At first glance, a bill that encourages companies to relocate jobs to the U.S. from overseas seems like a solid candidate for widespread support.
But like much legislation these days in the bitterly divided Senate, partisan politics intervened, as Republicans on Thursday successfully blocked the measure that one senator called a “joke.”
The Bring Jobs Home Act would strip tax breaks for companies that ship jobs overseas and cut taxes for businesses to bring jobs back to the U.S. Democrats hailed it as “common sense” measure that would boost domestic job creation and close tax code loopholes that encourage outsourcing.
“We need to be exporting our products, not our jobs,” said Sen. Debbie Stabenow, Michigan Democrat and author of the bill. “This bill encourages American businesses to bring jobs home and stops rewarding companies that move them abroad.”
The White House also backed the bill, saying it would “encourage companies to invest in the United States.”
But Republican leaders opposed on the measure on the grounds it effectively would impose an unfair tax increase on many companies.
Sen. Orrin G. Hatch of Utah, the top Republican on the Senate Finance Committee, said that while “on the surface, this proposal may sound reasonable,” it was misleading and would lead to an “extraordinary deviation from current tax policy.”
“There has always been a [tax] deduction allowed for a business’s ordinary and necessary expenses — and expenses associated with moving have always been regarded as deductible business expenses,” Mr. Hatch said Thursday. “As substantive tax policy goes, this proposal is a joke.”

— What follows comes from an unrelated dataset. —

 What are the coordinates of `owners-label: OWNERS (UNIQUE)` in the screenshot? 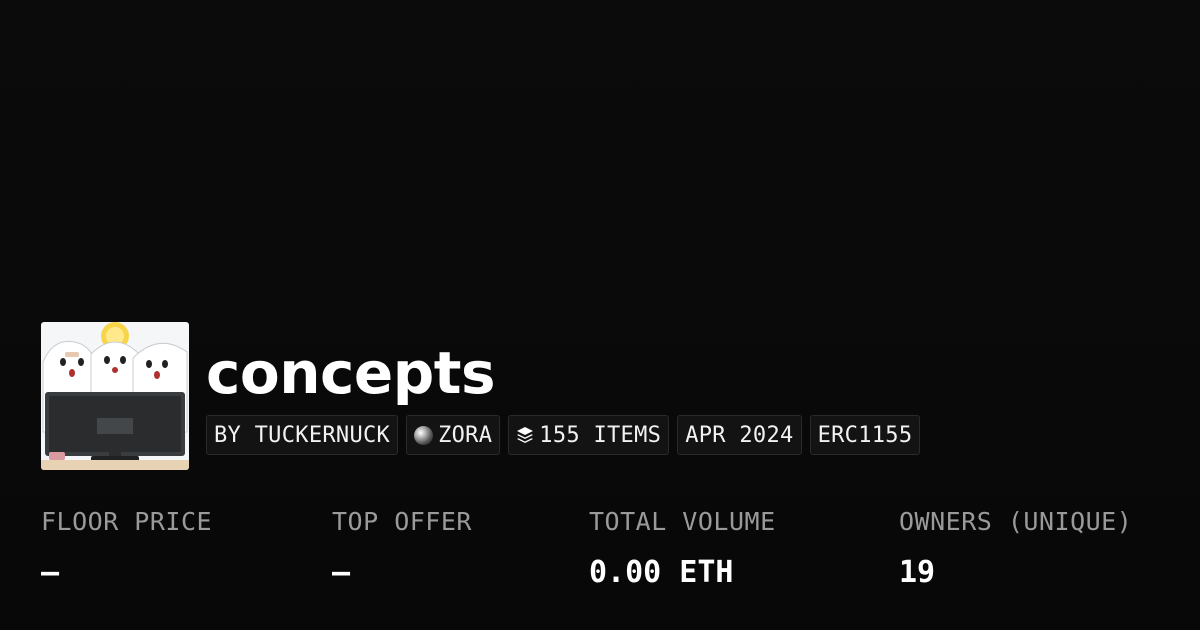 It's located at (1016, 522).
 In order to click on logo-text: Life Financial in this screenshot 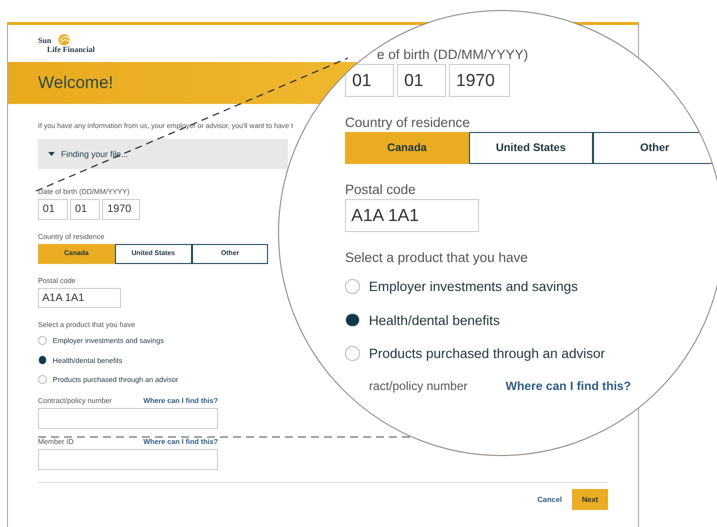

The bill died on a mostly partisan 56-42 vote, falling four short of the 60 votes needed to overcome a Republican filibuster. Four Republicans supported the measure: Scott P. Brown of Massachusetts, Dean Heller of Nevada, and Susan M. Collins and Olympia J. Snowe of Maine. No Democrats opposed it.
The bill was one of several “jobs bills” and tax measures Senate Democrats have floated this month, including a measure to extend expiring Bush-era tax cuts only for households making less than $250,000 a year.
While few if any of their proposals have a realistic chance of becoming law in the current political climate, Democrats are using Republican opposition to portray the party as beholden to big business and corporate money ahead of the November elections.
“It’s fairly easy to see why Republicans are blocking our bill to stop outsourcing. They’re obviously defending their presidential nominee, who of course made a fortune by shipping jobs overseas,” said Sen. Majority Leader Harry Reid, Nevada Democrat, in reference to presumptive presidential nominee Mitt Romney. “It’s no wonder Republicans are afraid to even debate this.”
But Republicans say the Democrats’ economic agenda is a sham, insisting that any tax increase — including those for businesses and households making more than $250,000 — will hinder the sluggish economy from recovering.
“Democrats are evidently so determined to raise taxes on American job creators that if we don’t let them do it, they’d actually welcome an economic calamity that could rock not only the American economy, but the global economy too,” Senate Minority Leader Mitch McConnell, Kentucky Republican, said.
“When they say ’tax the rich,’ the middle class isn’t far behind.”
Sen. Charles E. Schumer, New York Democrat, countered that the Republicans’ “trickle down approach” is a proven failure.
“It’s amazing: For 60 years it was discredited, and now it is the heart of the program of a major party here in America,” Mr. Schumer said.